Bullying(add hazing) v. Horsing around

Excellent editorial follows from the Hutchison News newspaper (Kansas):

What might be perceived as bullying by some could be perceived as youthful horseplay by others. But what matters is how the subject of the activity feels and whether the attention is unwanted.
Bullying is getting much attention now because of some high-profile cases around the country that led to teen suicides. Though long an issue for youngsters, bullying finally is becoming a serious matter, as it should be.
That is why no one should try to make light of the alleged bullying incident at Hutchinson High School last week. Four students are accused of tying up a 14-year-old co-student with a jump rope during in a locker room during a weightlifting class. The four students have been given an undisclosed disciplinary punishment but moreover might be subject to criminal charges.
The students are being investigated for misdemeanor battery and criminal restraint, and the case has been turned over to the Kansas Attorney General’s Office because the victim’s father is a law enforcement officer and thus known to Reno County District Attorney Keith Schroeder, who normally would determine whether charges are merited.
All this makes this alleged bullying incident sound like a serious matter. And it might be. But comments about the story on HutchNews.com suggest that many people — apparently other students — think it is much ado about nothing, that this was just a bunch of boys horsing around. And the accused students aren’t known to be the bully types by nature.

Description of the task:
Condense the bullying editorial's paragraph that begins "The students are being investigated" into a short bulleted list that keeps its main facts. The lines after this are not needed here.

Provided data:
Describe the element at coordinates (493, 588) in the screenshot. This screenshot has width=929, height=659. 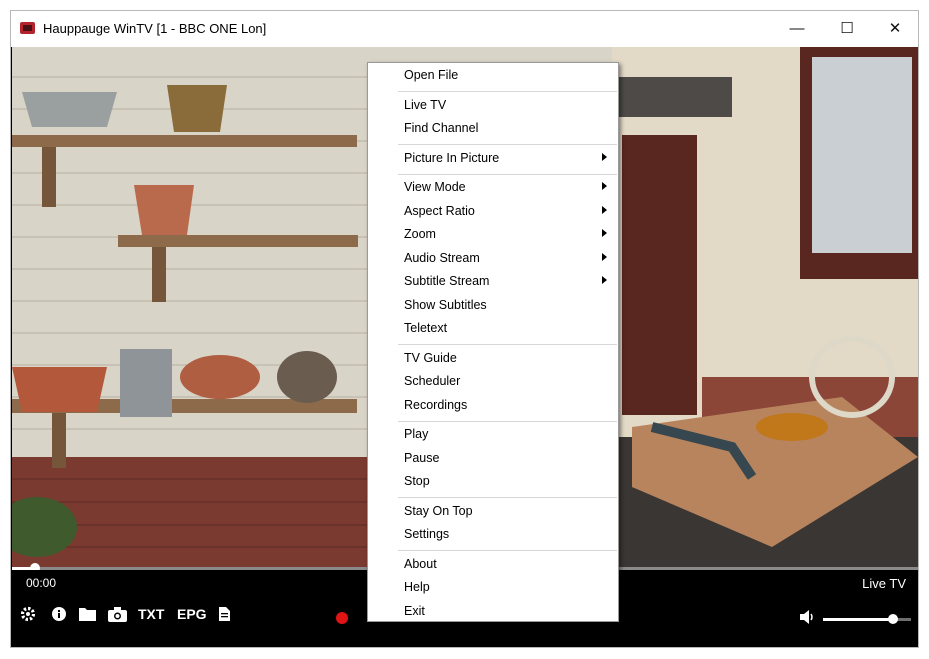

Response area:
- The students are under investigation for misdemeanor battery and criminal restraint.
- The case has been turned over to the Kansas Attorney General's Office.
- This is because the victim's father is a law enforcement officer known to Reno County District Attorney Keith Schroeder, who would normally decide whether charges are merited.